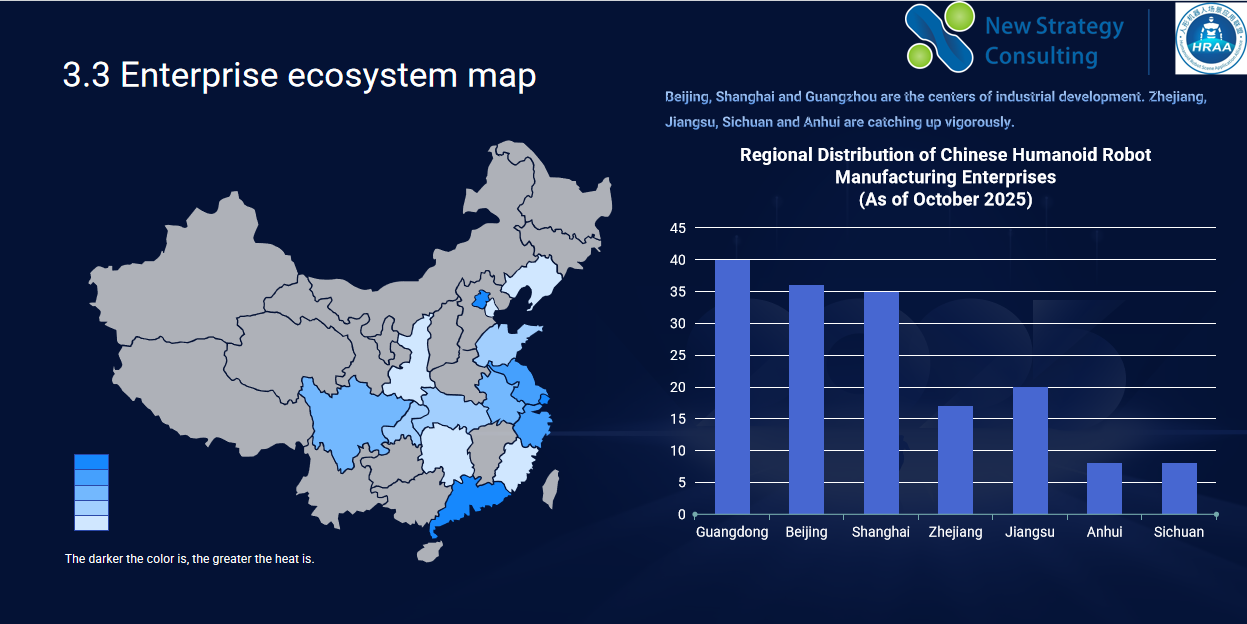Select the Anhui bar in the chart
Screen dimensions: 1247x624
(1104, 489)
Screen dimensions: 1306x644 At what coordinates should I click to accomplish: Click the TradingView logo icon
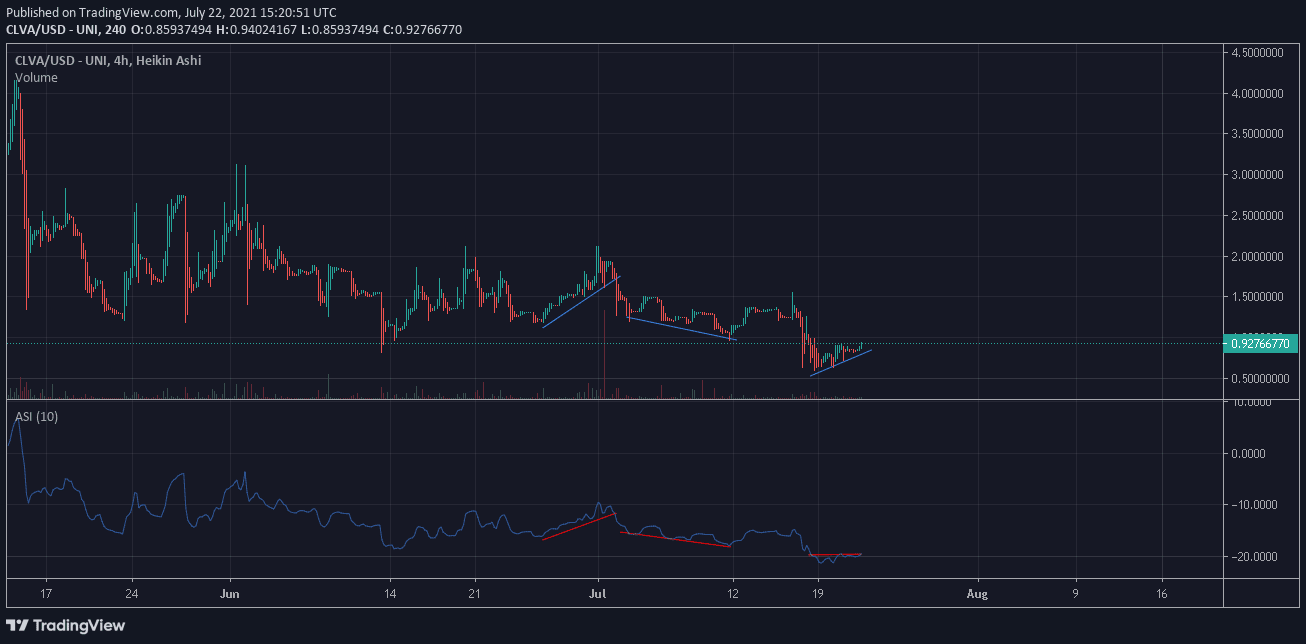click(x=19, y=625)
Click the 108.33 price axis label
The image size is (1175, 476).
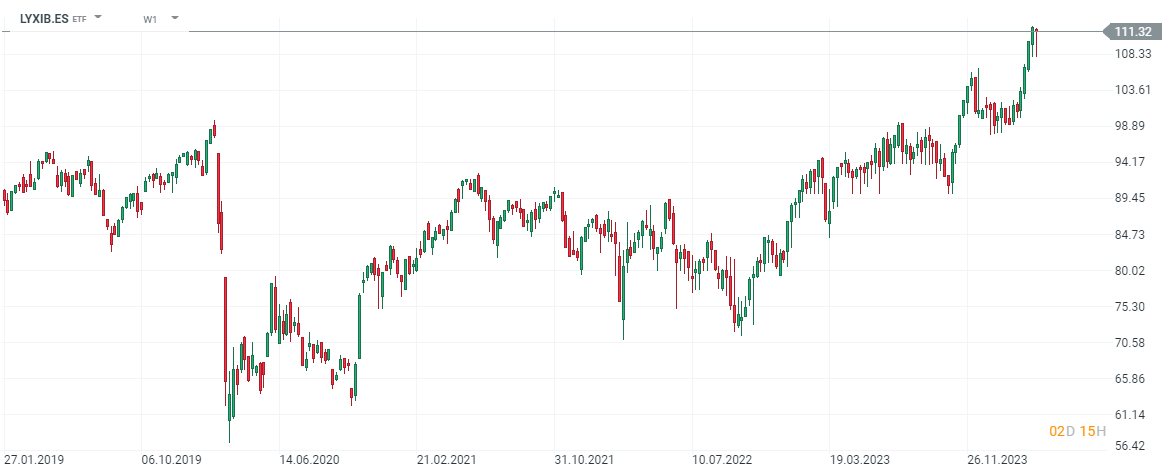point(1135,54)
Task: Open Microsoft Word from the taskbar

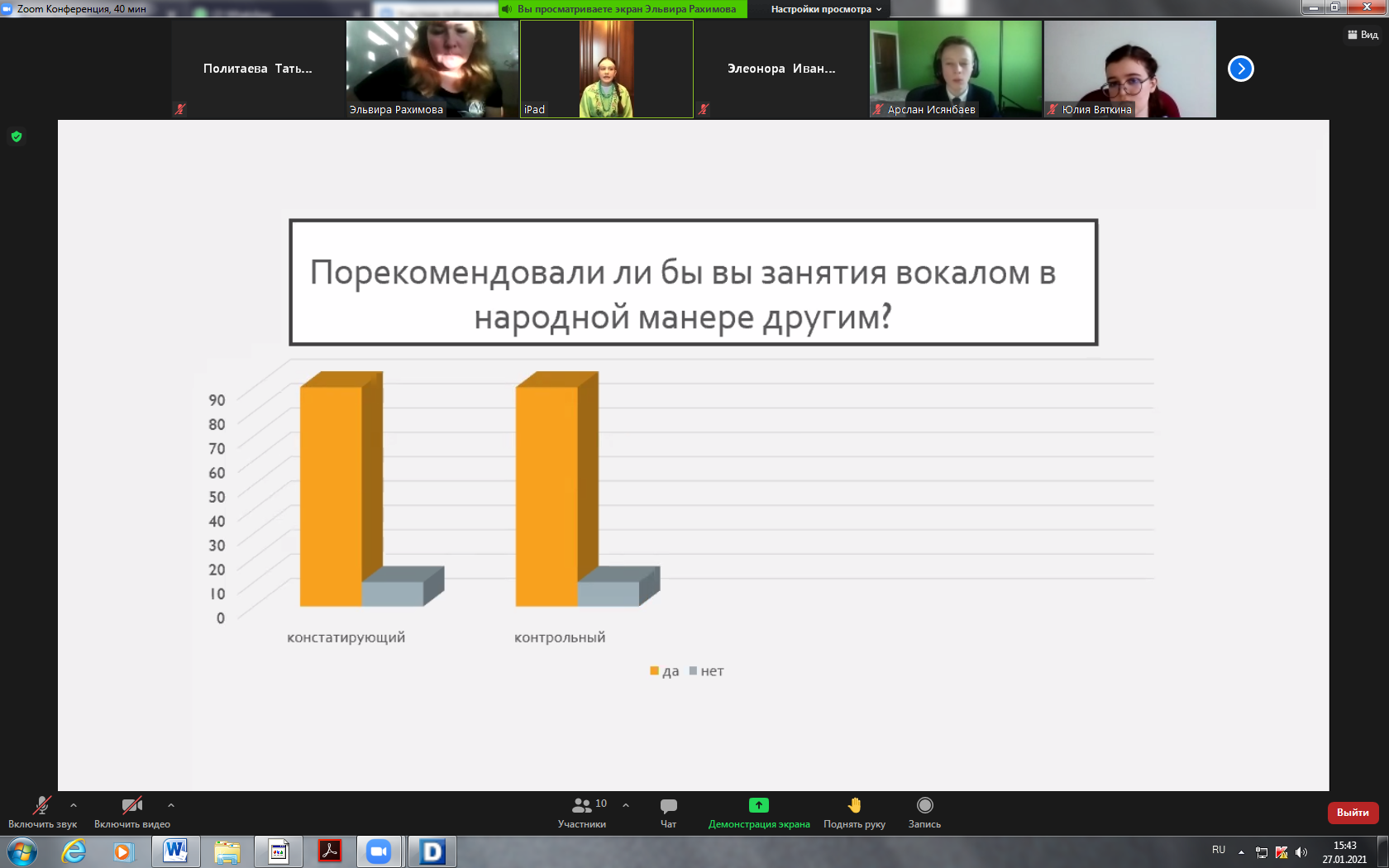Action: click(x=175, y=851)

== == ==

Work to complete:
Copy the line showing "Screen dimensions: 1306x644" exactly, along with each line after it through the end of the material above. Pictures stay out.

Your response:
Screen dimensions: 1306x644 At what coordinates should I click to accomplish: Click the TradingView logo icon
click(x=19, y=625)
Click the 108.33 price axis label
The image size is (1175, 476).
point(1135,54)
Task: Open Microsoft Word from the taskbar

Action: click(x=175, y=851)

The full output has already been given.